While the European Union bloc, which includes 28 countries, is fighting for the early start of the use of the anti-COVID vaccine, the Russian Sputnik V vaccine is increasingly attracting Eastern European states. According to CNBC, this could lead to a potential split in this political area.


The Czech Republic, Austria, Hungary and Slovakia have expressed interest in the purchase and introduction of the Russian Sputnik V vaccine, which may hinder the implementation of a unified European approach to the introduction and operation of the coronavirus vaccine.

Czech Prime Minister Babis said Sunday that the use of Sputnik V is possible even without the approval of the European Medicines Agency (EMA). Austria also expressed its readiness to purchase and joint production of the Russian vaccine – this was announced after a telephone conversation between Vladimir Putin and Austrian Chancellor Sebastian Kurz. On Monday, Slovakia became the second European country to announce the purchase of the Sputnik V vaccine, providing 2 million doses of the vaccine.

Hungary, not afraid of criticism from Brussels, was the first European country to purchase a batch of Sputnik V vaccines in January without waiting for EMA approval. According to the Moscow Times, the country is expected to ship 2 million doses of Sputnik V vaccine over the next three months.

The turn towards Russian vaccine comes amid widespread dissatisfaction with the slow roll-out of vaccinations in the EU.

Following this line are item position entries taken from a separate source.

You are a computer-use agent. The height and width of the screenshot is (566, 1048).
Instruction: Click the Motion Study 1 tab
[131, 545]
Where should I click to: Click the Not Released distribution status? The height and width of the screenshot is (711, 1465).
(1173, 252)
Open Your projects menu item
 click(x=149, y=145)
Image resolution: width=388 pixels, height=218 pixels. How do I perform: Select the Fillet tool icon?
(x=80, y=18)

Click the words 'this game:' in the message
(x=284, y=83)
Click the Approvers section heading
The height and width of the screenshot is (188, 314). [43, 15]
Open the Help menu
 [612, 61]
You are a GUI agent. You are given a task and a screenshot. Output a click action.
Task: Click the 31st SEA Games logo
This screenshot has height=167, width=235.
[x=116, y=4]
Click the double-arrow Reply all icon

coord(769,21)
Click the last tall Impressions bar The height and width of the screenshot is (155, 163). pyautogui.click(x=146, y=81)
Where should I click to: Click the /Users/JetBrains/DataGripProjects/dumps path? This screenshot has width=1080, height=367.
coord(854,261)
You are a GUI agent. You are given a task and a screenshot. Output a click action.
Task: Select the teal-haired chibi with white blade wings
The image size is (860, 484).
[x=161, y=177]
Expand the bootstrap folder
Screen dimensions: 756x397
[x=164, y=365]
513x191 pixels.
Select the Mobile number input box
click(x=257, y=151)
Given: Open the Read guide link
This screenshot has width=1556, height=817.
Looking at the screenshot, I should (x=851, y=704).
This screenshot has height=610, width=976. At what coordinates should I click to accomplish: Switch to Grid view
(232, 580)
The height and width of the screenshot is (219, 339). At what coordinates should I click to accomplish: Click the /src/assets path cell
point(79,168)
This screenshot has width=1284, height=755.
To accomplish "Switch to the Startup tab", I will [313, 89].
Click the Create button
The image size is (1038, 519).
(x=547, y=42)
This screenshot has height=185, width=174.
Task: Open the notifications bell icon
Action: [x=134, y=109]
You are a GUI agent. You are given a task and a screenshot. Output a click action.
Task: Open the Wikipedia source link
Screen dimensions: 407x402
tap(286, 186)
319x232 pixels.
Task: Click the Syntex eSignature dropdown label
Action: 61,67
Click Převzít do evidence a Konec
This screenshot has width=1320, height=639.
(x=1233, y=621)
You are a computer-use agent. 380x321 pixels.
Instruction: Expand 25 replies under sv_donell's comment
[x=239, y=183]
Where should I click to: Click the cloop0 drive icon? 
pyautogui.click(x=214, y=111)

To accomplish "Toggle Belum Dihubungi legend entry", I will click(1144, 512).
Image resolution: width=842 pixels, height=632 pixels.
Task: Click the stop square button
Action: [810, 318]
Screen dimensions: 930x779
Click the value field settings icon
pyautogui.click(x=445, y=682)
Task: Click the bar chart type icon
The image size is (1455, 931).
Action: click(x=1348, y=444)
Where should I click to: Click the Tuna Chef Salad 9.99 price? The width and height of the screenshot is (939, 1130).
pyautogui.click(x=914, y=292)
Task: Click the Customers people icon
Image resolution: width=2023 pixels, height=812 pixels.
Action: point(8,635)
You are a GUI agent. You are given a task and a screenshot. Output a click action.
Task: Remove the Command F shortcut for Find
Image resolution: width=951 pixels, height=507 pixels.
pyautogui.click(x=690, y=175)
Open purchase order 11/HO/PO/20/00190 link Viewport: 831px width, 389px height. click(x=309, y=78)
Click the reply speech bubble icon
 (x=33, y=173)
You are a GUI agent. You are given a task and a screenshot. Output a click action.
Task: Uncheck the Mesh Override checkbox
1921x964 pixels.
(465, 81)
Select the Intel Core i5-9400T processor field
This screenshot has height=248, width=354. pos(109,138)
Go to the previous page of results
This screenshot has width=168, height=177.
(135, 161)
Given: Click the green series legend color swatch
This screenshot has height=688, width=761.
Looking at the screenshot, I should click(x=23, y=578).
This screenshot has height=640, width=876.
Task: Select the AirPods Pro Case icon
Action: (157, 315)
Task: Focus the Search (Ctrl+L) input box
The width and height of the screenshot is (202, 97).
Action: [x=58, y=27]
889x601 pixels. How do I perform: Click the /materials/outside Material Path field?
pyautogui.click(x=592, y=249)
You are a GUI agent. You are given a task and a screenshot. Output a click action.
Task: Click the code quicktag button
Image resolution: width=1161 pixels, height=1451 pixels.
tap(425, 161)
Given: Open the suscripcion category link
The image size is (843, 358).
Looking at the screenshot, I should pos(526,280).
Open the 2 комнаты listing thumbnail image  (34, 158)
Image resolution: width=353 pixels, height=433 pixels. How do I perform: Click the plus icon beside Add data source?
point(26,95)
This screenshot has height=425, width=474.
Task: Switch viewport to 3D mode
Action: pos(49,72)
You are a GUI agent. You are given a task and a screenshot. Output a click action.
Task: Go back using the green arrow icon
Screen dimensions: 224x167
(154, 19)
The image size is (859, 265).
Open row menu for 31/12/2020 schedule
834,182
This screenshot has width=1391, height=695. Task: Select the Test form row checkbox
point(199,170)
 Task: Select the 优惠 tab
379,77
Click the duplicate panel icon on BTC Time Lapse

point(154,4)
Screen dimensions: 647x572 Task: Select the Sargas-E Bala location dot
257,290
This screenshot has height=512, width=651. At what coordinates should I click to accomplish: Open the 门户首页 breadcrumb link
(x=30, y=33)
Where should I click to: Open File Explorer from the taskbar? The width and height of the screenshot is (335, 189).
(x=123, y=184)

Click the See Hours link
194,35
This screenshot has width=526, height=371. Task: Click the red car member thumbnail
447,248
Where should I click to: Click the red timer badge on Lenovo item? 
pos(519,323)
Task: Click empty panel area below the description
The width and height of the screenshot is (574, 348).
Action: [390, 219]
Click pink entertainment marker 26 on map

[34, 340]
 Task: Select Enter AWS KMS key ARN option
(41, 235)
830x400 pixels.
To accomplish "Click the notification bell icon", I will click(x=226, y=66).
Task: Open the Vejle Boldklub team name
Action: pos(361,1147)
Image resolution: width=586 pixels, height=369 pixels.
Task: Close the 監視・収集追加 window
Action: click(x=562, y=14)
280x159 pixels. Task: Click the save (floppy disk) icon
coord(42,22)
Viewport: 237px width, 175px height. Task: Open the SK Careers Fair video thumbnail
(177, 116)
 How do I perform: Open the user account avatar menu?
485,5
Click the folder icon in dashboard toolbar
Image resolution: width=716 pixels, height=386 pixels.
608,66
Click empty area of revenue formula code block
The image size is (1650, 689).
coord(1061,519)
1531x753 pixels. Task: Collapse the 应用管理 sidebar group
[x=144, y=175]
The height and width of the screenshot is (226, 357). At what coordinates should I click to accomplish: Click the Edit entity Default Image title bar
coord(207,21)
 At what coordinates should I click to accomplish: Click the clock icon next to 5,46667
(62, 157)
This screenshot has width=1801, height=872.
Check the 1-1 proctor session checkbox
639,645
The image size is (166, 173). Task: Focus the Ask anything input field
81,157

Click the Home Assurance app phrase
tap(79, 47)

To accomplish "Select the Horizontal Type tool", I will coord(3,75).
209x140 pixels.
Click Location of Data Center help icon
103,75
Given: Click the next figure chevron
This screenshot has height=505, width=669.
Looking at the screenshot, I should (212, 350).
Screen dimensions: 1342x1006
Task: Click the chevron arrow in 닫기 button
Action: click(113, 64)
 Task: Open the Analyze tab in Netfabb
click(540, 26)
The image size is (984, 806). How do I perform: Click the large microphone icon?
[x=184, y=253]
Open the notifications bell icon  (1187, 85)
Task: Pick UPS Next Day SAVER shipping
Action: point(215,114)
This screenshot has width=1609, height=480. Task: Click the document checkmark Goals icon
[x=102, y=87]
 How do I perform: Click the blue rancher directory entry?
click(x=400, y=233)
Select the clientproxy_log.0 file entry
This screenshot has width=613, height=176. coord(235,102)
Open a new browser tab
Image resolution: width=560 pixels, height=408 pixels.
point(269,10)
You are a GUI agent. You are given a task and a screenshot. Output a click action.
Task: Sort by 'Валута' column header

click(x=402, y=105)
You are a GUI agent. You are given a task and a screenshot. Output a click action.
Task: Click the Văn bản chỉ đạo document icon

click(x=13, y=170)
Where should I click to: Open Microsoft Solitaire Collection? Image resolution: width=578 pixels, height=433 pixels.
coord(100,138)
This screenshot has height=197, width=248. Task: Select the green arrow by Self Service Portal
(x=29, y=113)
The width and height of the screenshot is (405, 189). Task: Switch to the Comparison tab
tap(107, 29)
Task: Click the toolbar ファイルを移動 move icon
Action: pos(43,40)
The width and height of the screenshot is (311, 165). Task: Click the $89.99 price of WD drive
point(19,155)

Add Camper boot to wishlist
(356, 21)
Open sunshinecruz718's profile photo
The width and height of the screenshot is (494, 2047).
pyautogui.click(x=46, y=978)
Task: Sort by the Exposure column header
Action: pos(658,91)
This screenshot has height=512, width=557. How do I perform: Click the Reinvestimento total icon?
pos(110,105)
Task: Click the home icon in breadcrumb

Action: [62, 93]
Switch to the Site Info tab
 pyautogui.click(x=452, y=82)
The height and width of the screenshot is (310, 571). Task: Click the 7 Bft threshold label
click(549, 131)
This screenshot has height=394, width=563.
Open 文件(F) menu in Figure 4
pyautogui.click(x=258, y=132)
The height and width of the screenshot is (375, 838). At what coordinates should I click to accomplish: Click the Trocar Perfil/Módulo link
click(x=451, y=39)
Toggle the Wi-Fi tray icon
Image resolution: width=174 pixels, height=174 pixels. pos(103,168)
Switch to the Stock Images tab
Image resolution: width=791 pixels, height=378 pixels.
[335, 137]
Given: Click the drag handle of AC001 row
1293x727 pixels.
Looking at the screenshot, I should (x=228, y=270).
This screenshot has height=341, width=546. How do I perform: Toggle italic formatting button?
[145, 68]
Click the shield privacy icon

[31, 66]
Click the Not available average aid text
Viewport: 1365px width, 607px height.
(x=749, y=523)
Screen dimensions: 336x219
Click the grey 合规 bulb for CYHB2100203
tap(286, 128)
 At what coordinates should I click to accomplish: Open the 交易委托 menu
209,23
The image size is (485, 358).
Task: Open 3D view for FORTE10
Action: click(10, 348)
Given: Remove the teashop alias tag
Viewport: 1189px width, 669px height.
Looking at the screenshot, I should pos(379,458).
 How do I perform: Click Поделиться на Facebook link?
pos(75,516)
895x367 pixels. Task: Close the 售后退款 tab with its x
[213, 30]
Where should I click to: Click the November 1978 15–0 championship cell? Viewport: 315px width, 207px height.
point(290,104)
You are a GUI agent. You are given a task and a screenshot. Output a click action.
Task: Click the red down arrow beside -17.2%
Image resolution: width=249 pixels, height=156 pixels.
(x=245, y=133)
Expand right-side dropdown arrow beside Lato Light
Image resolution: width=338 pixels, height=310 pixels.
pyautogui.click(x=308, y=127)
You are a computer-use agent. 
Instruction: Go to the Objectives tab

Production problems and bureaucracy – and, in some countries, vaccine hesitancy – have also been a stumbling block to deployment.

As earlier reported by News Front, on Thursday, March 4, the European Medicines Agency (EMA) began a consistent examination of the registration dossier of the Russian vaccine against the Sputnik V coronavirus, the Russian Direct Investment Fund (RDIF) said. The agency will test the vaccine against EU standards for efficacy, safety and quality.